What Makes People Think of Bitcoin as a Currency?

gold round coin on gray surface

The emergence of bitcoin technology has created a new type of global marketplace different from traditional models. It’s both decentralized and transparent. Visit Bitcoineer site to get the best trading calls and much better use of artificial intelligence than other trading software.

Connections among traders and other participants form an interconnected network that lets transactions occur almost instantaneously without a third party to spend money or make purchases for you. 

In these new markets, individuals have many more opportunities to use fintech services such as mobile banking or payments with bitcoin as the base currency. The value may fluctuate due to demand, but it will always have intrinsic value because supply is limited by design. Making it a scarce resource in a world that wants more and more. 

A few years ago, many people would think of digital gold coins and fantasy worlds if they were talking about virtual currency or digital payments. However, as bitcoin’s popularity grows, transactions and transactions made with bitcoin grow in value every year. In 2017 alone, the value of bitcoin transactions increased by 30 times compared to where it was in 2015 and 2016.

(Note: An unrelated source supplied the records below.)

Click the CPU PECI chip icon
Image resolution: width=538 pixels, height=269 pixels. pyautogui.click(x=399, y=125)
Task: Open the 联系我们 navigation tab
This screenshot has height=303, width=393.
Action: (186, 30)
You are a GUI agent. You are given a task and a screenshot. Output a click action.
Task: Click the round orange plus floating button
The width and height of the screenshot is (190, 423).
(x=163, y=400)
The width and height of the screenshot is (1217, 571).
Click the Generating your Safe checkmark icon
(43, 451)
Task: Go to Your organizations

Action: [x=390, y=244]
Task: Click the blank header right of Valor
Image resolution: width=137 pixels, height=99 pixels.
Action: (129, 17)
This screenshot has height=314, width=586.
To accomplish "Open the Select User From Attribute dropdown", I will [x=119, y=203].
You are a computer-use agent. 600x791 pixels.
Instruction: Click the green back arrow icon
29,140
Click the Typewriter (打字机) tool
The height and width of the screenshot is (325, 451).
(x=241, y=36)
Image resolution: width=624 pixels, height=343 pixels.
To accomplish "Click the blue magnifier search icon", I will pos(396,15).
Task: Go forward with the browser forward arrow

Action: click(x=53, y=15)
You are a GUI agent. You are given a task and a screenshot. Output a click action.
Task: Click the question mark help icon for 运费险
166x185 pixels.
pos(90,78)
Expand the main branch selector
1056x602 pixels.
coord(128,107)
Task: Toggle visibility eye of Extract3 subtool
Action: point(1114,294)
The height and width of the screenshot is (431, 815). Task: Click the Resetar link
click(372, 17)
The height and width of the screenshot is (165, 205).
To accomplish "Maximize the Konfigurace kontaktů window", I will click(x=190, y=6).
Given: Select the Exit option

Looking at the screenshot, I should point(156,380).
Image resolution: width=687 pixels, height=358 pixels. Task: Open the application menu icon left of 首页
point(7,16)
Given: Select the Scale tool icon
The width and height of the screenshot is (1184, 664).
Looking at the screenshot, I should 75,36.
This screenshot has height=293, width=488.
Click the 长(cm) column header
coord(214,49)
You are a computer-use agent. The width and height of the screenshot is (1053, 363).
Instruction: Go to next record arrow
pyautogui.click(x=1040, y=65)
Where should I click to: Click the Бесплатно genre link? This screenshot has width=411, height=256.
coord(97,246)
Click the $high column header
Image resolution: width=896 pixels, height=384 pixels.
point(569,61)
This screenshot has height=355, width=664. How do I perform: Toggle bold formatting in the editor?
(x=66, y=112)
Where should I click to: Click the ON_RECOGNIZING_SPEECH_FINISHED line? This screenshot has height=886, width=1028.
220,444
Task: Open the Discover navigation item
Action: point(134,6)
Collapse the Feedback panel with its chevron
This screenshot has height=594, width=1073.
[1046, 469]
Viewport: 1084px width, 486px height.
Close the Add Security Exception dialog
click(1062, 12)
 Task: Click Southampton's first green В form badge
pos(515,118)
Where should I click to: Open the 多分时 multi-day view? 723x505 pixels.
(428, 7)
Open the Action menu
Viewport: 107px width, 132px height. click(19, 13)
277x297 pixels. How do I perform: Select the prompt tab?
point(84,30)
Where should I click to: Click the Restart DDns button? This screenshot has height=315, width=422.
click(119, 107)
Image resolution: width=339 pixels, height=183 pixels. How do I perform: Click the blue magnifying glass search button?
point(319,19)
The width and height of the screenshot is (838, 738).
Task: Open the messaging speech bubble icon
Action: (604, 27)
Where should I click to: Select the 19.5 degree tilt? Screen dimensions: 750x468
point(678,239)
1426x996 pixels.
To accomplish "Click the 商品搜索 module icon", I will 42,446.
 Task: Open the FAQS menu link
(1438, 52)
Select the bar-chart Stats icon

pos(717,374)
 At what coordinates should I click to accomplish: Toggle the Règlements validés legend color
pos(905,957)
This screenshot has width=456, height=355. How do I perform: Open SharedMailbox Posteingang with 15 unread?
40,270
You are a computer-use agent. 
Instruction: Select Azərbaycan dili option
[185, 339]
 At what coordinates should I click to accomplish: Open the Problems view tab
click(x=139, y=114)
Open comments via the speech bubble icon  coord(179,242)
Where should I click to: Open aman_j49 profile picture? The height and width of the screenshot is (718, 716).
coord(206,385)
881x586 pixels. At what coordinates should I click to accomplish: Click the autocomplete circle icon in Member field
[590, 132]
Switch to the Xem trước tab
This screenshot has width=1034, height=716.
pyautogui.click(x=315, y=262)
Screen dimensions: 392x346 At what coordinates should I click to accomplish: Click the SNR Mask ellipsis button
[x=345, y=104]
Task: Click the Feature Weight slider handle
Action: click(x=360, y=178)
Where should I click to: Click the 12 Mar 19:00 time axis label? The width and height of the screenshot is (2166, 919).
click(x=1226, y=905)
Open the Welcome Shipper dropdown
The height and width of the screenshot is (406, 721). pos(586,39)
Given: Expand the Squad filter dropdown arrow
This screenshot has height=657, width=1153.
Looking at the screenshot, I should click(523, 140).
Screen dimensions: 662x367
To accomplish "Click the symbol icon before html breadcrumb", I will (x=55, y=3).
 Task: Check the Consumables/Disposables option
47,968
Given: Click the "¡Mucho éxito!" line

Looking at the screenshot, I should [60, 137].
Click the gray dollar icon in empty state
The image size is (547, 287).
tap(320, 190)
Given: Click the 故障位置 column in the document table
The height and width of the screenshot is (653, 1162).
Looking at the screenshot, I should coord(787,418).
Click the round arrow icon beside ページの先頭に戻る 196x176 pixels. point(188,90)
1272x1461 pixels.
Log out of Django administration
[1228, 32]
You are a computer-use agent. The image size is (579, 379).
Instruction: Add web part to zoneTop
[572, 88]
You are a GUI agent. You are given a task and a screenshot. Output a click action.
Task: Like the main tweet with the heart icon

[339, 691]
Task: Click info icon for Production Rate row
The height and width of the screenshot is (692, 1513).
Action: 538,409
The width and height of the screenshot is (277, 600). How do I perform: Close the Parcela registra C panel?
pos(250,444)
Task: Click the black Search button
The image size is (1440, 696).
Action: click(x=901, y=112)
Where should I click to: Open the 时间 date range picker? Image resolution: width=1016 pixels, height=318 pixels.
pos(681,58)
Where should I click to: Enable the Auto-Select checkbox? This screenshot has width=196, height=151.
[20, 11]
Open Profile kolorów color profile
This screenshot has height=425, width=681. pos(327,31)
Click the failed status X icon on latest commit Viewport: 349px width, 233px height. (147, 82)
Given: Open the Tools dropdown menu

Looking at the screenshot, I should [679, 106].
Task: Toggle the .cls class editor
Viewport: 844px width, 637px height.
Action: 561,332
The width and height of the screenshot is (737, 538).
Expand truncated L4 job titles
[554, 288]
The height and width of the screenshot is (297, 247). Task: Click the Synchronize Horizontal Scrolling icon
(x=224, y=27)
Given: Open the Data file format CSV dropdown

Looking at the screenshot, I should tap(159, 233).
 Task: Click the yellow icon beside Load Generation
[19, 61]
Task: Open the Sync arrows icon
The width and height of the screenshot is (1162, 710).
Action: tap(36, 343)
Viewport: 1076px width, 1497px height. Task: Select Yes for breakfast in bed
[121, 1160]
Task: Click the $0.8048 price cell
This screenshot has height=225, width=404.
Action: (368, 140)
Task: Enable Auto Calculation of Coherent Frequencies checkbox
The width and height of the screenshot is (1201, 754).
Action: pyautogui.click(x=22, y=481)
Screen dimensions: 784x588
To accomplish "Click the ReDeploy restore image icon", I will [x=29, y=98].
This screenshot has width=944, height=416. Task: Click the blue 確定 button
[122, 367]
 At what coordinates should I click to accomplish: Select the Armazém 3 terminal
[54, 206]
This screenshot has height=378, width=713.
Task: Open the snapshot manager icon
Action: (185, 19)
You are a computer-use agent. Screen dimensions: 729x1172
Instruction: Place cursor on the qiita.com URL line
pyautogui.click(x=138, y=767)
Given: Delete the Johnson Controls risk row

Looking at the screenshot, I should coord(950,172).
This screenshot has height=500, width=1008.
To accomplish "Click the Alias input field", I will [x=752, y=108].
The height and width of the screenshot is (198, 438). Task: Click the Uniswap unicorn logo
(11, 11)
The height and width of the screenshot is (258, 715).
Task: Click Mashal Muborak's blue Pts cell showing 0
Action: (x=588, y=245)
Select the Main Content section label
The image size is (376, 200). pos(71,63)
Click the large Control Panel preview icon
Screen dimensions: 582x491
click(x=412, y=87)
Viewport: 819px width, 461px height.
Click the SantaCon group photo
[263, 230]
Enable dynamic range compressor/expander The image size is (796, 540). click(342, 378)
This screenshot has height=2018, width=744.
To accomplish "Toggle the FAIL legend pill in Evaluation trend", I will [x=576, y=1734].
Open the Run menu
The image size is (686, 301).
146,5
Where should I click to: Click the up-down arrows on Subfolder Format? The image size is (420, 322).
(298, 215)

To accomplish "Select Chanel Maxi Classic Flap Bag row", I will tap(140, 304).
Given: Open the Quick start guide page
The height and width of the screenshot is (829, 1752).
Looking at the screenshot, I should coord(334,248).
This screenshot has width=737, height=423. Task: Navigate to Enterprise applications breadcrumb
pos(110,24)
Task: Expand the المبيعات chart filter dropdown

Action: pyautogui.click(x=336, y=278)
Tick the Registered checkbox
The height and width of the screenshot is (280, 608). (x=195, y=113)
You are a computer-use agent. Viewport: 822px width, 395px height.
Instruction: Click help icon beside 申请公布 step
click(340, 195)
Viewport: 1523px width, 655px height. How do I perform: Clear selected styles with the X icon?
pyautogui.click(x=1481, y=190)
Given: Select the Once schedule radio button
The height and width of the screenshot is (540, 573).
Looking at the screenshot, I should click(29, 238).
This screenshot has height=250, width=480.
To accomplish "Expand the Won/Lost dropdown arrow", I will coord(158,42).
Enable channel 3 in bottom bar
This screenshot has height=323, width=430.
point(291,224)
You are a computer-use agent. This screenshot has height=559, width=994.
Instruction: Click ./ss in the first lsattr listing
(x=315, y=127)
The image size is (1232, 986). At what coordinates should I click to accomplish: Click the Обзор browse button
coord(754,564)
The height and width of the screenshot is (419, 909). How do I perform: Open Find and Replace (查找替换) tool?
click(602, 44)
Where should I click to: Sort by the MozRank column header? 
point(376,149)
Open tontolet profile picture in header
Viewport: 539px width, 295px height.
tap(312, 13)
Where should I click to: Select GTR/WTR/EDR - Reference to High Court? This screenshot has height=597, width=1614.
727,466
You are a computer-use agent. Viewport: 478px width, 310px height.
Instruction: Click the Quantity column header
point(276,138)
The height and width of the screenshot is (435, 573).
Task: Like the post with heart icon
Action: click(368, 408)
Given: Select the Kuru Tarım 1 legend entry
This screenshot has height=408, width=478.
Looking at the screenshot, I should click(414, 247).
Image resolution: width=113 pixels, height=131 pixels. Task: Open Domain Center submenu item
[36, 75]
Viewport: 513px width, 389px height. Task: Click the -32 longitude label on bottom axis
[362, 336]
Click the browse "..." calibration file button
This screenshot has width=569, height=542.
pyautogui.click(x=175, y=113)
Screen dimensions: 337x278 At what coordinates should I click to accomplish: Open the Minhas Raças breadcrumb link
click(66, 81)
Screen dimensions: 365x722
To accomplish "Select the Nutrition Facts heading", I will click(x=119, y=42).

Why Traditional Currencies Have Value

There can be lots of speculation around the future value of any currency, but there are two core reasons any currency has value. One is its demand by users. The other is an intrinsic value. That’s where blockchain technology comes in, where a specific virtual currency is limited, and there cannot be more because it’s what can be created at a maximum amount in the blockchain system.

Why Does Bitcoin Have Value?

Utility:

A currency must be helpful, too, because a currency is supposed to be used as money. Therefore, another alternative should be different from the use as currency. For example, fiat currencies are subject to inflation which is a dependency on the state for more money. On the other hand, Bitcoin does not have inflation as a critical element for its value, which means that its value is not dependent on the state or any authority.

Scarcity:

Bitcoin cannot be duplicated, and there is no way to create more than that amount except by brute force on the network. In other words, its scarcity ensures the currency’s intrinsic value because there will always be less supply available even if demand increases.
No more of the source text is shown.